(RECORD EXCERPTS begins)
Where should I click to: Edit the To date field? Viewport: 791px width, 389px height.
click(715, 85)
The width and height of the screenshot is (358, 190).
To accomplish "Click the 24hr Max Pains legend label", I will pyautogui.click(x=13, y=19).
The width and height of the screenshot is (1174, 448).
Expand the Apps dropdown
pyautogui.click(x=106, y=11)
(RECORD EXCERPTS ends)
(RECORD EXCERPTS begins)
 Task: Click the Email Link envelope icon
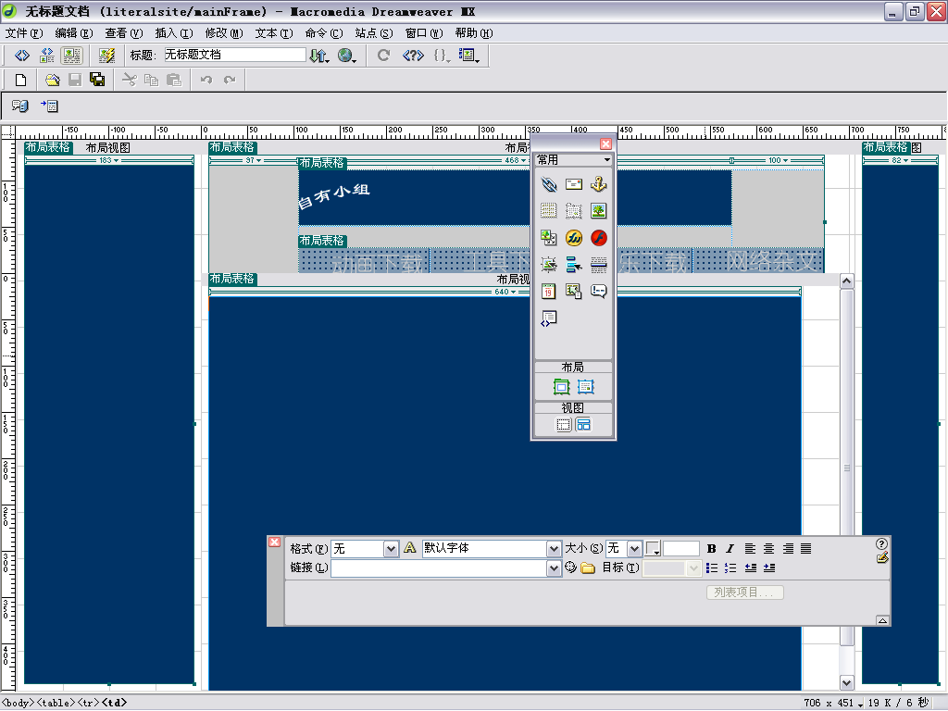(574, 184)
(RECORD EXCERPTS ends)
Once you have found every line above holding the word "screenshot", copy those lines.

◆ **REPLY**:
The width and height of the screenshot is (358, 190).
The width and height of the screenshot is (1174, 448).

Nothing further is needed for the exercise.